The Foundation is no longer pretending the L1-vs-L2 tradeoff is symmetric. With a 200M gas floor and ePBS in the can, the L1 chain is finally competing on its own merit rather than routing everything through rollups.

Devnets are now live for Glamsterdam itself, and a public testnet deployment is targeted for August 2026. Mainnet activation would follow roughly 60 to 90 days after a stable testnet, placing the realistic Glamsterdam mainnet window in late October to early November 2026 if no consensus-breaking edge cases surface during the validator shadow-test cycle.

New Protocol Leadership, Same Roadmap

The Ethereum Foundation confirmed a leadership transition at its Protocol cluster this week, naming Will Corcoran, Kev Wedderburn, and a developer identified as Fredrik as the new co-leads. Barnabé Monnot and Tim Beiko, two of the more visible voices on Ethereum core development since the Merge, are moving on from the Foundation. Alex Stokes, longtime head of protocol architecture, will take a sabbatical through year-end. The transition was telegraphed at an interop event held in Svalbard, Norway, with Corcoran posting on X that “a new chapter is starting for the Protocol cluster.”

The team continuity is the relevant signal for holders. The Hegotà scoping work and Strawmap milestones announced alongside the leadership change are unchanged from the version published in May 2026, indicating that the new leads inherit a working set of specifications rather than restarting the roadmap. The Foundation’s stated near-term focus is “shipping Glamsterdam,” a phrase repeated across its May 10 blog post and the Svalbard interop notes.
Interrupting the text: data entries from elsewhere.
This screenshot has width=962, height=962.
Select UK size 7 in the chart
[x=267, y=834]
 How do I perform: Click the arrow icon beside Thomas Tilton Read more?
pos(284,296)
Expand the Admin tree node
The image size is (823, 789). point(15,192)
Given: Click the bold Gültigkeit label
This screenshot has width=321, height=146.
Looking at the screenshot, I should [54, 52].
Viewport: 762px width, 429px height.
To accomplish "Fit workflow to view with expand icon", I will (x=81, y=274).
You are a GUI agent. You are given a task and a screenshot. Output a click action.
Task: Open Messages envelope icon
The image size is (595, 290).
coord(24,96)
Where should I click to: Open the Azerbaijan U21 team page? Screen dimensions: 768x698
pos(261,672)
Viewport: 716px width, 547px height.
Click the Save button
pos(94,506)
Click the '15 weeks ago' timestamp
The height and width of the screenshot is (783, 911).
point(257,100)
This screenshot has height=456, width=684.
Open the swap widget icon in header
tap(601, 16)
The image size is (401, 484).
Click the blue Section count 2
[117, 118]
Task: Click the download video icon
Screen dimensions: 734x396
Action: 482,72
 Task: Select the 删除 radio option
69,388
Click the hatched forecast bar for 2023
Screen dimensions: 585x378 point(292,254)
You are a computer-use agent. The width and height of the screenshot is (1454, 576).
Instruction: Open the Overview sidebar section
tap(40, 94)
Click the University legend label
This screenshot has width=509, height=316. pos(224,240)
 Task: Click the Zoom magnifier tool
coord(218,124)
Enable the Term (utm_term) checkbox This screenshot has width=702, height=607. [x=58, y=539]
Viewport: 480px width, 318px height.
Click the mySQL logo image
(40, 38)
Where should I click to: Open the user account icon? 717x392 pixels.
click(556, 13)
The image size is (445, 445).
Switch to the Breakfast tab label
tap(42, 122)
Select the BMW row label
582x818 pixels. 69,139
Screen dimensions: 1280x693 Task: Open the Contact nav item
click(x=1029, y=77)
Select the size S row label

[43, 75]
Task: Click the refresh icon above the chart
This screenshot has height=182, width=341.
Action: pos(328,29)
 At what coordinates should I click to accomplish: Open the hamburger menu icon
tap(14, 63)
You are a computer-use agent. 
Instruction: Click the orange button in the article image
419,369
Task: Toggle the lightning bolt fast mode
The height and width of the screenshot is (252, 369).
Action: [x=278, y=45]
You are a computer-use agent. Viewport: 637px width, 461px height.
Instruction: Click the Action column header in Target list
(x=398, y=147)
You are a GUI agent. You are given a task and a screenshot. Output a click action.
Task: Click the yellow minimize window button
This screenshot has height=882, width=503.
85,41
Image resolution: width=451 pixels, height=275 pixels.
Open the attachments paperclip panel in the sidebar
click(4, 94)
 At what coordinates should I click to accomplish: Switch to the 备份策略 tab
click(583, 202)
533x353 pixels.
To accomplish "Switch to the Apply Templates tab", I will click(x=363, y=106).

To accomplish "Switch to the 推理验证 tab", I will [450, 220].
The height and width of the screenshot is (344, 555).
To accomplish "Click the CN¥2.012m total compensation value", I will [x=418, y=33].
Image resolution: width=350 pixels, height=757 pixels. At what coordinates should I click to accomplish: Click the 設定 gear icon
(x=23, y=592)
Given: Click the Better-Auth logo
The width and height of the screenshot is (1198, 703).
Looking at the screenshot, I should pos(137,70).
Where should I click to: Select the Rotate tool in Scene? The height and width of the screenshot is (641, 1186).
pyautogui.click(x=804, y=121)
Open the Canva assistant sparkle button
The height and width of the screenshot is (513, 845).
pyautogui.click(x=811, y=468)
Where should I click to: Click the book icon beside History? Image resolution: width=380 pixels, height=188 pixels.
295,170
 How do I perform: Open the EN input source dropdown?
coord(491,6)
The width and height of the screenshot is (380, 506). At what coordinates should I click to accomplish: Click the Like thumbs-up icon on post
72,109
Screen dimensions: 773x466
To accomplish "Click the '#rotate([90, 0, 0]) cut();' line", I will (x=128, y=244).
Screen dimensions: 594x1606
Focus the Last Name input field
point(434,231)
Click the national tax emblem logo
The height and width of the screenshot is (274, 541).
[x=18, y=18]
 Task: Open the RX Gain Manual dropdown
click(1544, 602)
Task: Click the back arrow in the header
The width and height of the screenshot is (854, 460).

Why This Matters for ETH Holders

For ETH holders, the Glamsterdam upgrade matters on three axes. First, throughput. A tripled gas ceiling reduces L1 fee pressure during congestion events, particularly when NFT mints and stablecoin transfers spike during US market hours. Second, MEV economics. Enshrined Proposer-Builder Separation reduces the trust surface in private order-flow auctions by removing the outside-relay dependency that has been a recurring point of centralization concern. Third, fee capture. State-pricing discipline under EIP-8037 limits long-run state-growth-driven fee suppression, an issue that has historically created a structural floor under ETH burn rates.

  • Glamsterdam mainnet window: late October to early November 2026, contingent on stable testnet by August.
  • 200M gas limit floor: roughly 3.3x current, with EIP-8037 repricing preventing state-bloat blowback.
  • Hegotà upgrade: scoping underway, expected mainnet H1 2027 once Glamsterdam ships.
  • Strawmap 10,000 TPS L1 target: 2028-2030, contingent on data-layer and execution-layer revisions from Hegotà.
  • ETF flows: ETH has lagged BTC on ETF launches through 2026, and a successful Glamsterdam deployment is a primary catalyst for closing the gap.

The Bottom Line for Crypto

The Glamsterdam upgrade is the first test of whether Ethereum’s roadmap can shift from scaling-via-rollups back to scaling-via-L1 without sacrificing the decentralization floor. With a 200 million gas limit, enshrined Proposer-Builder Separation, and stable leadership transition under way, the technical risk on Glamsterdam is now bounded, and the catalyst window is Q3 to Q4 2026. The Glamsterdam upgrade will not by itself close the gap to Solana, but it is the keystone. If Hegotà ships on schedule and Strawmap delivers 10,000 TPS by 2030, ETH reclaims its claim as the programmable-money settlement layer it was originally designed to be. The two questions for the rest of 2026 are whether the testnet stays stable through August, and whether validator adoption hits the 67 percent supermajority threshold required for mainnet activation without a contentious chain split.